*** Block opens ***
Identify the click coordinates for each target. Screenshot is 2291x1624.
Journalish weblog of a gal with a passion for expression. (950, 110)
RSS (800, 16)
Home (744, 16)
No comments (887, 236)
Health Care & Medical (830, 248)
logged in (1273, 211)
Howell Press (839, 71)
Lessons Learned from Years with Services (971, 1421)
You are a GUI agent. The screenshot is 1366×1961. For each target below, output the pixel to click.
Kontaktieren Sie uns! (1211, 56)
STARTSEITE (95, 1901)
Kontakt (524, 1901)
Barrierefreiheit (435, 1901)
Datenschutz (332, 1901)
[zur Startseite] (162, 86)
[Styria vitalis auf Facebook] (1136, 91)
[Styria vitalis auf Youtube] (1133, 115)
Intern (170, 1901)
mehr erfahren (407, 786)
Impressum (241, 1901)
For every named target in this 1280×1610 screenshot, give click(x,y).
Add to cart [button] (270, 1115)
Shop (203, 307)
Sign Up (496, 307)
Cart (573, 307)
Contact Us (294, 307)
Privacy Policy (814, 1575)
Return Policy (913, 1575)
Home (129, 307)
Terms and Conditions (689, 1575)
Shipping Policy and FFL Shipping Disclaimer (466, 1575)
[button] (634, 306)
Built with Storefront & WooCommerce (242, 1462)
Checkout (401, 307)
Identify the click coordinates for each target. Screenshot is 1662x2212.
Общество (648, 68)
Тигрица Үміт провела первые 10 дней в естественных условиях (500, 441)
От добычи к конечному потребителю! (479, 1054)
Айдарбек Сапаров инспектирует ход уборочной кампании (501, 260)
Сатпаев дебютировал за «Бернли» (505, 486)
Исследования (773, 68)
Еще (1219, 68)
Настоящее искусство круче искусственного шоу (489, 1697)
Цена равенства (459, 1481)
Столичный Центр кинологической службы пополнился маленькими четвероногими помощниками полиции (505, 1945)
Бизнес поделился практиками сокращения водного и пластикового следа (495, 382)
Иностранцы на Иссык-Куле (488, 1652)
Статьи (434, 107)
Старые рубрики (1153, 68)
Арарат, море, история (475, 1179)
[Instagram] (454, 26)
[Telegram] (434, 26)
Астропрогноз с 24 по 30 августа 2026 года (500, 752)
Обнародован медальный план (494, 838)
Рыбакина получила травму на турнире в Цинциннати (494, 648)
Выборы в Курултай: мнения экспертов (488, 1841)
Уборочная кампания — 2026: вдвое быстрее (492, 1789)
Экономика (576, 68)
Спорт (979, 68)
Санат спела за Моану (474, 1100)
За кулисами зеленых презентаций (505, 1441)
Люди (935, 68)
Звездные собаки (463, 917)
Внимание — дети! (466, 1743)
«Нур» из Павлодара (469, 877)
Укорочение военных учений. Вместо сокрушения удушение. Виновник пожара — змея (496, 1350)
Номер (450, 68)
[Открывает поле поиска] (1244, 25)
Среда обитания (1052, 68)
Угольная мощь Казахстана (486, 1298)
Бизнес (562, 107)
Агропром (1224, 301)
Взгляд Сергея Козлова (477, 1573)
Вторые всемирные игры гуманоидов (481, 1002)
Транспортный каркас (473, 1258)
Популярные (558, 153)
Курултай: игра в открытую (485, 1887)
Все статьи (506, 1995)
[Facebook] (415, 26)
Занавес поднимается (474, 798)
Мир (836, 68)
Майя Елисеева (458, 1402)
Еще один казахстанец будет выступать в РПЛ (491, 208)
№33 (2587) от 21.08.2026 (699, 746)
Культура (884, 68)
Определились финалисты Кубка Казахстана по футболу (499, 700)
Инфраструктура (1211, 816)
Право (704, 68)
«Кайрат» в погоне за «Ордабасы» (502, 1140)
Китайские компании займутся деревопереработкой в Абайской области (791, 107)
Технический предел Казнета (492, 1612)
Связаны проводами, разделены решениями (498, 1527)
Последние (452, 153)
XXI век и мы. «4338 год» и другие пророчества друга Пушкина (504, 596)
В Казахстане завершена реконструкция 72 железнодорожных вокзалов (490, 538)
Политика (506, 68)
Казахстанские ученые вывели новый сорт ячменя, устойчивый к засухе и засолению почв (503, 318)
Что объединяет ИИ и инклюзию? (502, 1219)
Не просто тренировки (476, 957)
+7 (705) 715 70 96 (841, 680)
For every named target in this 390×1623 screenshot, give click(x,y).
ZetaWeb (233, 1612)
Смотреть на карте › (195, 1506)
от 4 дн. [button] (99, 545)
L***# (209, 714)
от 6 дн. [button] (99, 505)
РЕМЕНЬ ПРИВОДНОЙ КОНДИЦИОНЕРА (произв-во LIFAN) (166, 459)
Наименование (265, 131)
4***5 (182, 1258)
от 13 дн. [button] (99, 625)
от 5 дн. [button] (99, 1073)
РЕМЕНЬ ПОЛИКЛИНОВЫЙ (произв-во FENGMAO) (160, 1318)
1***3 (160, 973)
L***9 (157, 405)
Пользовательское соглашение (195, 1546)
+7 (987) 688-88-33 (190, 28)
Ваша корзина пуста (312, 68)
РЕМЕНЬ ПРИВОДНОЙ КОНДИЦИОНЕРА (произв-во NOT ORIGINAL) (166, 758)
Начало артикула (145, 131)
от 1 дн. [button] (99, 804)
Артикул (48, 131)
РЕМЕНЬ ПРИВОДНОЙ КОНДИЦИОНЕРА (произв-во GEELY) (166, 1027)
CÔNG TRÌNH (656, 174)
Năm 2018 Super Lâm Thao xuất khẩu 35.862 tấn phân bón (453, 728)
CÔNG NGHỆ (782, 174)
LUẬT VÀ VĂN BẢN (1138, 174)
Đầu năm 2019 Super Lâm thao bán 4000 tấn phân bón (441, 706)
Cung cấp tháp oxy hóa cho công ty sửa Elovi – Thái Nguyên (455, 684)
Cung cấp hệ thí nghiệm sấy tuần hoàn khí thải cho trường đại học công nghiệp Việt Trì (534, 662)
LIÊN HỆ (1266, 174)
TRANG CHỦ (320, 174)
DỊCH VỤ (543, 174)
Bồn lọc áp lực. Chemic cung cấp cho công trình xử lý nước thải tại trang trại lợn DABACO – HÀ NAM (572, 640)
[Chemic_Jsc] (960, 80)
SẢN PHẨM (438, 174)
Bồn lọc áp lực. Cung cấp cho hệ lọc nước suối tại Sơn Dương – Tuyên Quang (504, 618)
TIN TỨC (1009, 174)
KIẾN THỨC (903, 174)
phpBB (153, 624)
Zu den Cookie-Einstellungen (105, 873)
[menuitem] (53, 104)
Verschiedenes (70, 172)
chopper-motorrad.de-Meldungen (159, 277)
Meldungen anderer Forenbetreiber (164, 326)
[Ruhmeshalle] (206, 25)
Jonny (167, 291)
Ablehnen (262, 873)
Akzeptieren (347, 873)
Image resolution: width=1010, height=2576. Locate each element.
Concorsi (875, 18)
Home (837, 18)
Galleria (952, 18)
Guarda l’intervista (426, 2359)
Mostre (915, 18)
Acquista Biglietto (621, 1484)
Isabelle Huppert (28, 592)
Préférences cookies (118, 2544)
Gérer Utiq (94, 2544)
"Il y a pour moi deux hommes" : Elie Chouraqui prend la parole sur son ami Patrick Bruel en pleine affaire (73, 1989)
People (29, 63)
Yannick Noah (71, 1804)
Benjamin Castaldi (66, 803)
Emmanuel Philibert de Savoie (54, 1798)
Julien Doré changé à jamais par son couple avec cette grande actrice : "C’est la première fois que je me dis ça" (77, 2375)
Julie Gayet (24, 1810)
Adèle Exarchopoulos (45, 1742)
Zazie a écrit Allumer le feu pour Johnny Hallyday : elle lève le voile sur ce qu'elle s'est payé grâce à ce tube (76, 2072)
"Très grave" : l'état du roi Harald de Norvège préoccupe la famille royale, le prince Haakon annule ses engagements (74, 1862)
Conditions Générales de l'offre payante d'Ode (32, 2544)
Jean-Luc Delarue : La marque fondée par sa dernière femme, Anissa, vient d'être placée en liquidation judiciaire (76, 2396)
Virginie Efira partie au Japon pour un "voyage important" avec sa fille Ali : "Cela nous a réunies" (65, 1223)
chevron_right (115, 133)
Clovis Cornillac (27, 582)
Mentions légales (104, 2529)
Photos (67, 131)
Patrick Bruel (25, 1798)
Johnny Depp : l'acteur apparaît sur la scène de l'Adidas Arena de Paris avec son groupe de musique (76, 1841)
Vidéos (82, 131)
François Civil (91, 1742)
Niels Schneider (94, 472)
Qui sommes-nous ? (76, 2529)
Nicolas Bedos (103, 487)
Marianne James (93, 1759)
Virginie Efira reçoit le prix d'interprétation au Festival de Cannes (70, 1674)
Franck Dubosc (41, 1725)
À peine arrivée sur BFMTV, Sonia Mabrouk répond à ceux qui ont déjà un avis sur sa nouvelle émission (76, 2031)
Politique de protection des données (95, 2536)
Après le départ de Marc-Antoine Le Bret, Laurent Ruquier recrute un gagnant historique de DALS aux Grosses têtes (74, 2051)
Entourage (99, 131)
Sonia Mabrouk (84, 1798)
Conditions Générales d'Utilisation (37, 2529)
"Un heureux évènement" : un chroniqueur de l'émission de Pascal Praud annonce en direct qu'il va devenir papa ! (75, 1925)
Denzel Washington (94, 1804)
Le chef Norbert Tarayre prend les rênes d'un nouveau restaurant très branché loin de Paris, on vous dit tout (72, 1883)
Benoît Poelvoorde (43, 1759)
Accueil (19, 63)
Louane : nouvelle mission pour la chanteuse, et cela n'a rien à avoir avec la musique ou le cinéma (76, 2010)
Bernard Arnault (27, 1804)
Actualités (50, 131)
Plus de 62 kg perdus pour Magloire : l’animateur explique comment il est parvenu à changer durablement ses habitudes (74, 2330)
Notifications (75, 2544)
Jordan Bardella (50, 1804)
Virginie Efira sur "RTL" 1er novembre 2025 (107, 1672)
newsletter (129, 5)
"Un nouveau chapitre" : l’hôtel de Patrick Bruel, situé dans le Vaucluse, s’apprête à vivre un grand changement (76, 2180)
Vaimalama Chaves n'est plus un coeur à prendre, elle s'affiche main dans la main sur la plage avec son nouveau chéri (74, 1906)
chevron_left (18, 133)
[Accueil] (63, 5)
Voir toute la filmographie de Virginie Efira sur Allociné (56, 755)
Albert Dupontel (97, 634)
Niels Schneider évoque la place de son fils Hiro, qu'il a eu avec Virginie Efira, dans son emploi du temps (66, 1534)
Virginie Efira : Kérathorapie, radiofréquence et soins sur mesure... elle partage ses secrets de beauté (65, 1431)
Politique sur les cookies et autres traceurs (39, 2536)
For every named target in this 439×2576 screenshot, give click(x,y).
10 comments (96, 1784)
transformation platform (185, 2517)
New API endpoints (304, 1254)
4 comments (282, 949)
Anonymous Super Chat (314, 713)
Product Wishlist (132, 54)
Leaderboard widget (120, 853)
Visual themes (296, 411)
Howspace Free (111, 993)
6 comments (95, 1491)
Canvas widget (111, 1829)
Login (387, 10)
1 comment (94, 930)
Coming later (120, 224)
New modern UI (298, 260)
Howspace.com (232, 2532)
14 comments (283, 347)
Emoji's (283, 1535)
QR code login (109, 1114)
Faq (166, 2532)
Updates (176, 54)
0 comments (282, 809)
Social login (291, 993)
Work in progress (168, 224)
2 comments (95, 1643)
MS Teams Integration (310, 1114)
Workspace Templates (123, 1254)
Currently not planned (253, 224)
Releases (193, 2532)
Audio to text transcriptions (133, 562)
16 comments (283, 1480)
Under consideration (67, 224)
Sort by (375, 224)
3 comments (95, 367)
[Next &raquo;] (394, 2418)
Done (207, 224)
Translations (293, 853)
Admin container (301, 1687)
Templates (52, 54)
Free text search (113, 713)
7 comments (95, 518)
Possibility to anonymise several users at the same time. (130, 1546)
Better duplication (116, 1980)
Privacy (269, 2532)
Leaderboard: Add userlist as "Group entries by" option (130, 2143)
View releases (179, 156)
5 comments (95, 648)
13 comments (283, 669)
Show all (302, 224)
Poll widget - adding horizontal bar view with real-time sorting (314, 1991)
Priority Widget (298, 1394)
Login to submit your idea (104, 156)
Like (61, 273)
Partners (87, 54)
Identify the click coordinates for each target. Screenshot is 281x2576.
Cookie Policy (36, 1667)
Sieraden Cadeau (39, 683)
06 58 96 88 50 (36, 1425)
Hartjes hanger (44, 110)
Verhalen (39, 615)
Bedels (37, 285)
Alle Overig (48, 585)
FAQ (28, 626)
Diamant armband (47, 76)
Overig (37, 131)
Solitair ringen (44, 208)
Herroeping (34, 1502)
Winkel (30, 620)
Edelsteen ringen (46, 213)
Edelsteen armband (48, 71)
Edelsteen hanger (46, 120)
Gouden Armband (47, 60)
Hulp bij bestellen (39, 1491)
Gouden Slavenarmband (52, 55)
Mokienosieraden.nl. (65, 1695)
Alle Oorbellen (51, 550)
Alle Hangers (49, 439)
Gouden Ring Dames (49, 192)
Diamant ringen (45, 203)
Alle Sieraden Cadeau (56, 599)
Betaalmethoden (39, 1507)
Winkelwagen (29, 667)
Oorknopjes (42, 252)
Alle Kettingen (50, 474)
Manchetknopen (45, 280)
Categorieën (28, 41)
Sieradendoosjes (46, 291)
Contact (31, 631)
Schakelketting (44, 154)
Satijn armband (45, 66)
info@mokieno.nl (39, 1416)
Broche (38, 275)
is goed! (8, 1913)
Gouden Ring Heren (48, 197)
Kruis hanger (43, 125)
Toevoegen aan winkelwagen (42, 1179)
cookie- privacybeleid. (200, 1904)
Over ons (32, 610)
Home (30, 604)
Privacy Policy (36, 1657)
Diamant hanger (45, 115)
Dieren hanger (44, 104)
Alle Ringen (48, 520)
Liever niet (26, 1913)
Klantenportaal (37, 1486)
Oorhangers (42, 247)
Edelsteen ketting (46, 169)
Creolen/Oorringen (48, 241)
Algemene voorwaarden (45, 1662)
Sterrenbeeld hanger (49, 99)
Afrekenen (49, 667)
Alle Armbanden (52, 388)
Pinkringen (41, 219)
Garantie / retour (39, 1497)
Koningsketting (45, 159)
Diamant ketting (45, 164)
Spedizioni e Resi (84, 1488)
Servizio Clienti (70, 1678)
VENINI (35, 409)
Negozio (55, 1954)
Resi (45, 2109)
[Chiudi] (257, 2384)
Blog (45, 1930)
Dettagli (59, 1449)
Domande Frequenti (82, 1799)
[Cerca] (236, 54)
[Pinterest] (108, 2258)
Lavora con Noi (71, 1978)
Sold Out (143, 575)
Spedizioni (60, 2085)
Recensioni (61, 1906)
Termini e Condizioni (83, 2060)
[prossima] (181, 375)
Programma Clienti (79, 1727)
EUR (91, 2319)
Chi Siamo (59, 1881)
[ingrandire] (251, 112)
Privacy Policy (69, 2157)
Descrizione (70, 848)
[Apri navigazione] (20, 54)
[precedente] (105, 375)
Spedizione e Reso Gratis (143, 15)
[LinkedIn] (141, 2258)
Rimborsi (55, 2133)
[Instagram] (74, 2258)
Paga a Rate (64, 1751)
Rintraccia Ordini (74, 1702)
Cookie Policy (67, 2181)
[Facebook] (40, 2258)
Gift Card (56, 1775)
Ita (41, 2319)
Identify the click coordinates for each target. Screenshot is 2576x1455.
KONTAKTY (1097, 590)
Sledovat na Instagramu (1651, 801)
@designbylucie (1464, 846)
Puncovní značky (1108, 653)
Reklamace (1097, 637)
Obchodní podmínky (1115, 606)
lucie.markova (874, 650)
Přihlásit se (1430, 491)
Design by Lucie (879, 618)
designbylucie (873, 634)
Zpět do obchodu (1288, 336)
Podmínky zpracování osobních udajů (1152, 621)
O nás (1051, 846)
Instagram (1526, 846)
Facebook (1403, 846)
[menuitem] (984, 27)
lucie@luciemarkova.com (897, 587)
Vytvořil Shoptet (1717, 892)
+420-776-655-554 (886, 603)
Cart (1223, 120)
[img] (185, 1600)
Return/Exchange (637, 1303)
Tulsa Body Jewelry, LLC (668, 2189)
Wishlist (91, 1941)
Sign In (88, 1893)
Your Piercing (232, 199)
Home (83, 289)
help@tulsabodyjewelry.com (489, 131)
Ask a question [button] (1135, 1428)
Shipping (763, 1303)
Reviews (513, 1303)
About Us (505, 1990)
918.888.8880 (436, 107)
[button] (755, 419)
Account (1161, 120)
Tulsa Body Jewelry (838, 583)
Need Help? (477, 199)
*** Block closes ***
● EXERCISE GOAL: Among the entries above, the lines between the ones containing "Начало артикула (145, 131)" and "Cung cấp tháp", inclusive, are to be transcribed exactly. No other line is to be given.

● SOLUTION:
Начало артикула (145, 131)
от 1 дн. [button] (99, 804)
Артикул (48, 131)
РЕМЕНЬ ПРИВОДНОЙ КОНДИЦИОНЕРА (произв-во GEELY) (166, 1027)
CÔNG TRÌNH (656, 174)
Năm 2018 Super Lâm Thao xuất khẩu 35.862 tấn phân bón (453, 728)
CÔNG NGHỆ (782, 174)
LUẬT VÀ VĂN BẢN (1138, 174)
Đầu năm 2019 Super Lâm thao bán 4000 tấn phân bón (441, 706)
Cung cấp tháp oxy hóa cho công ty sửa Elovi – Thái Nguyên (455, 684)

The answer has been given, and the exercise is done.